After five more hours on the road--we had split up to travel faster--I began to look forward to this gathering immensely, so when I got to Roseburg, Oregon (where you turn east into the Umpqa National Forest to get to White Horse Meadow, my destination) I began to look forward to food, a good sleep, some music and comfort. Roseburg was crawling with hitchhikers, all heading where I was, to this great Sixties type rock concert. Woodstock, here I come. A VW van slowed down, picked me up, and then took another hitcher, and another, and we headed off. By their conversation I was able to deduce something was amiss. It turns out this rock concert was the Rainbow Gathering Healing Festival, a collection of people who believe they are the fulfillment of a Hopi prophecy that said five generations after the white men destined to live in harmony with the great Spirit of the Earth. Karma, reincarnation, natural foods, meditation, tai chi, buddhism, astrology, yin and yang, ecology, TM, astral projection, cosmic consciousness, acid--anything spiritual or far out and freaky was right on with these people. I got to the gathering--7000 hippies in a cold, wet, muddy meadow in Boondocks, Oregon with dogs, goats and drunken people and a huge, disgusting pot of beans--this was not my ideal of a good time at the moment, after Mt. Shasta and Tioga Pass.
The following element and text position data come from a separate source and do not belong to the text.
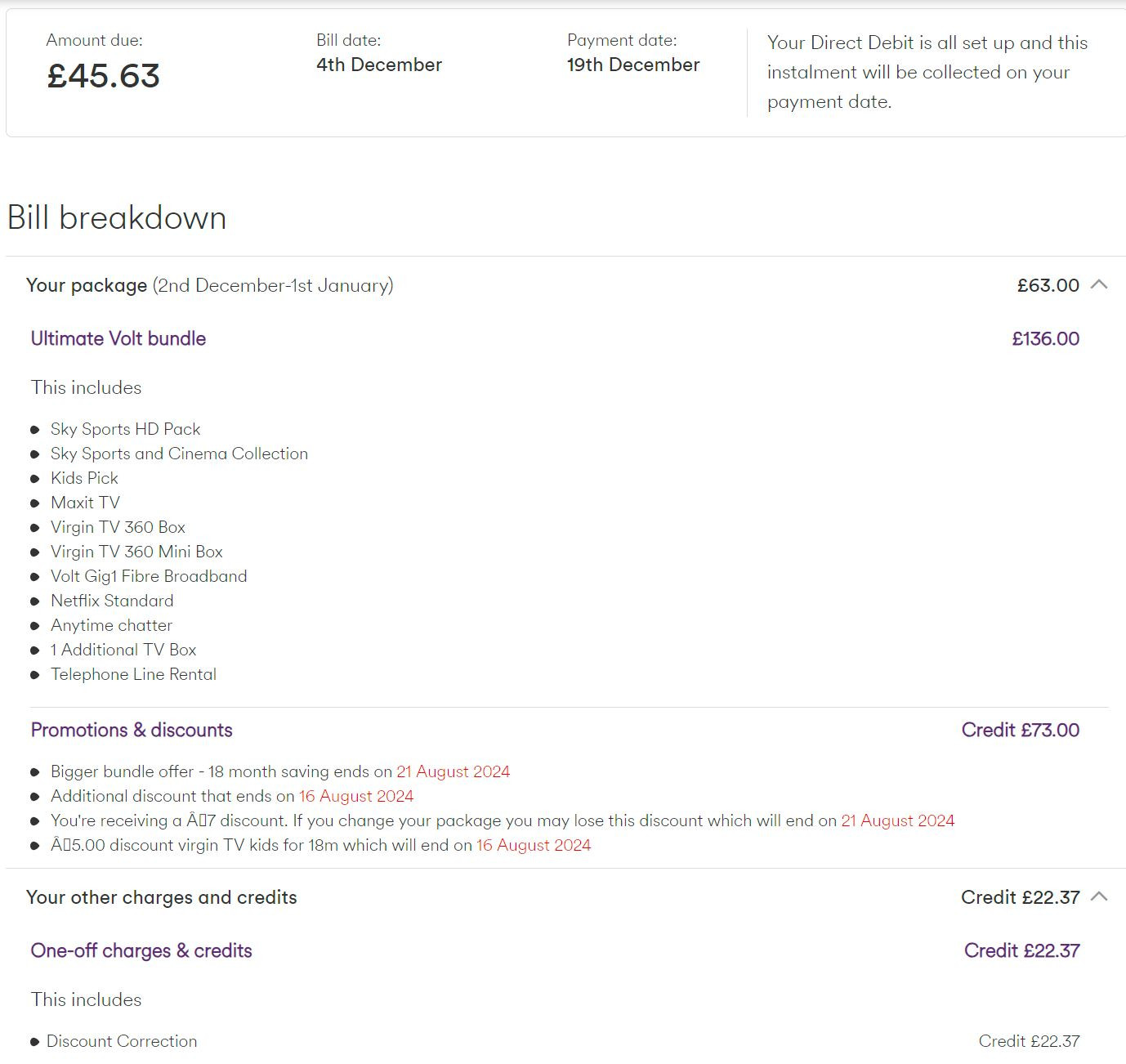Collapse Your other charges and credits chevron
Screen dimensions: 1126x1064
(x=1099, y=896)
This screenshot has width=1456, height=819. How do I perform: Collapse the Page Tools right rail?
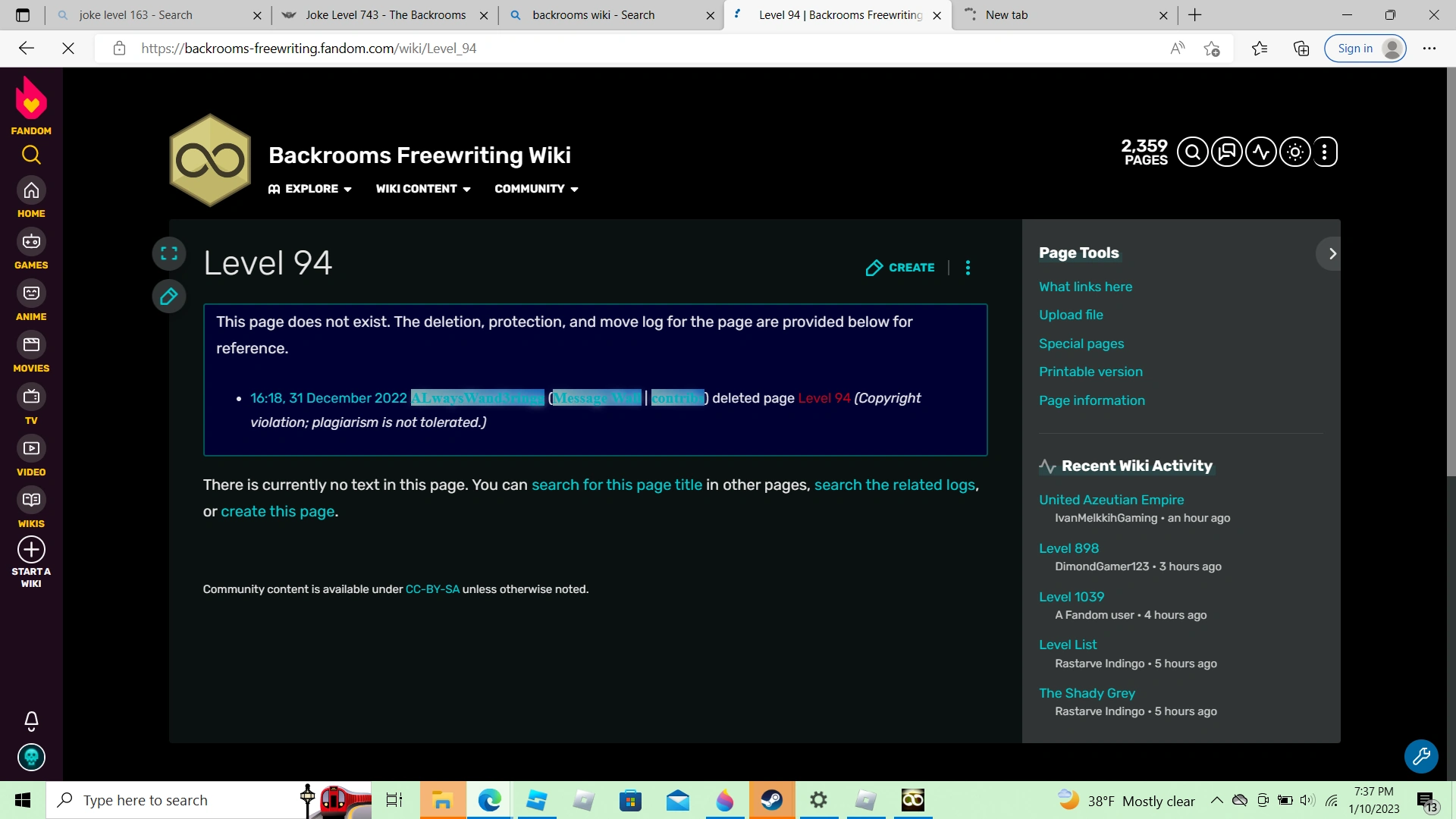click(1332, 253)
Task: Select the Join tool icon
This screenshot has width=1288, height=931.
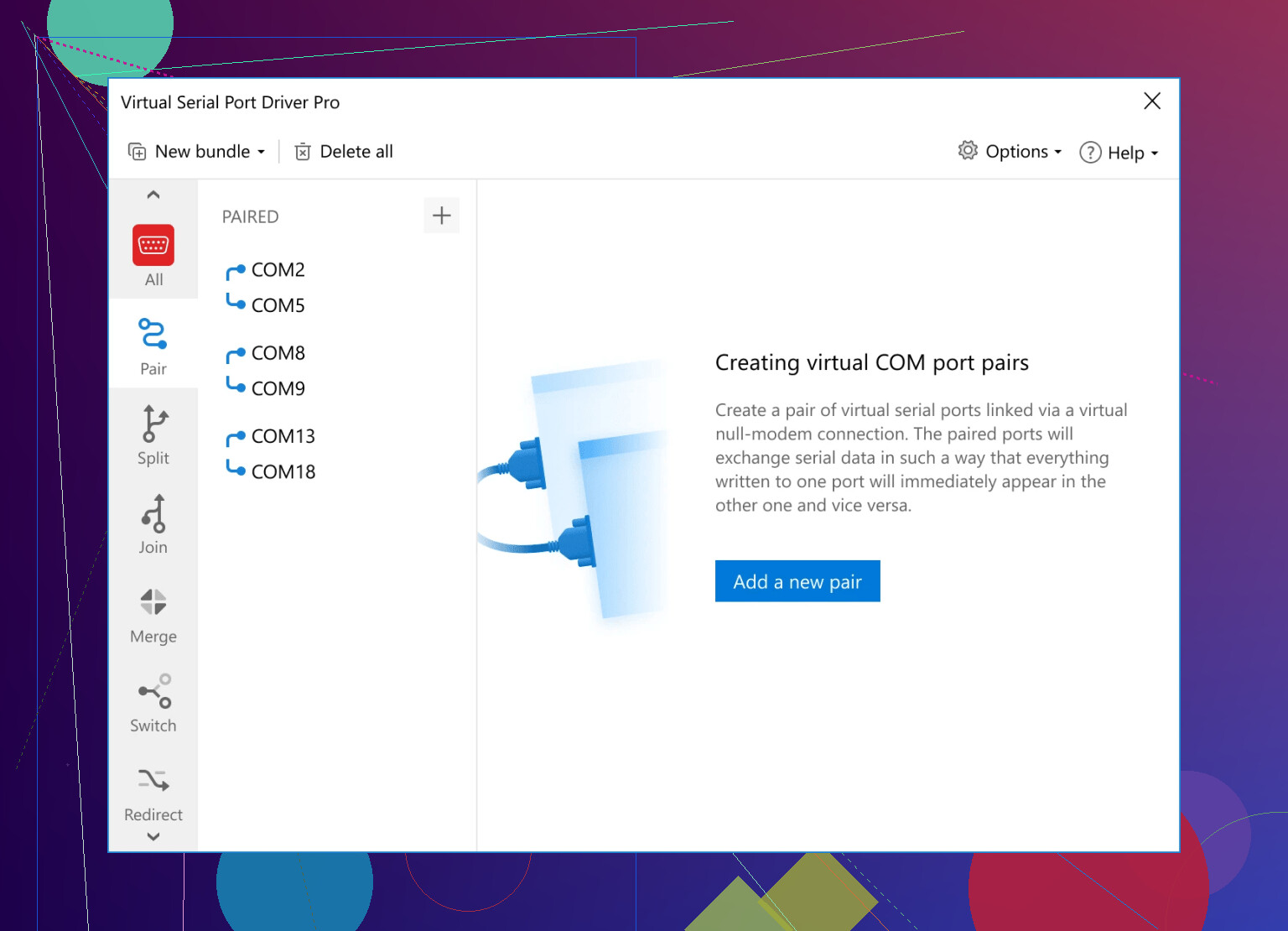Action: click(153, 513)
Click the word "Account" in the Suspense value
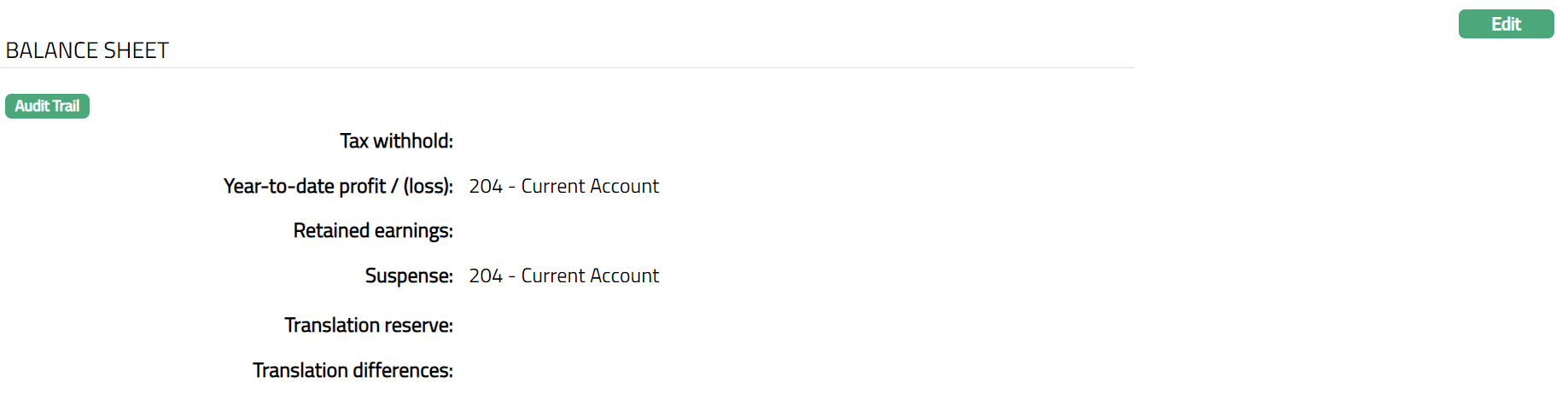Viewport: 1568px width, 400px height. tap(625, 275)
I got back on the road, went all the way to Portland that night, slept in the Greyhound station and next morning got on the eastbound bus and didn't get off until I had reached St. Louis two and a half days later, having seen the Rockies and Salt Lake City and the Great Plains as one great blur en route. Thanks to a friend in St. Louis, I had a nice warm bed and some home cooking again. I gave up all pretense to membership in the great club of hippies, freaks, road people and adventures. Six days, four friends and Cincinnati and Philadelphia later, I was home in Brooklyn.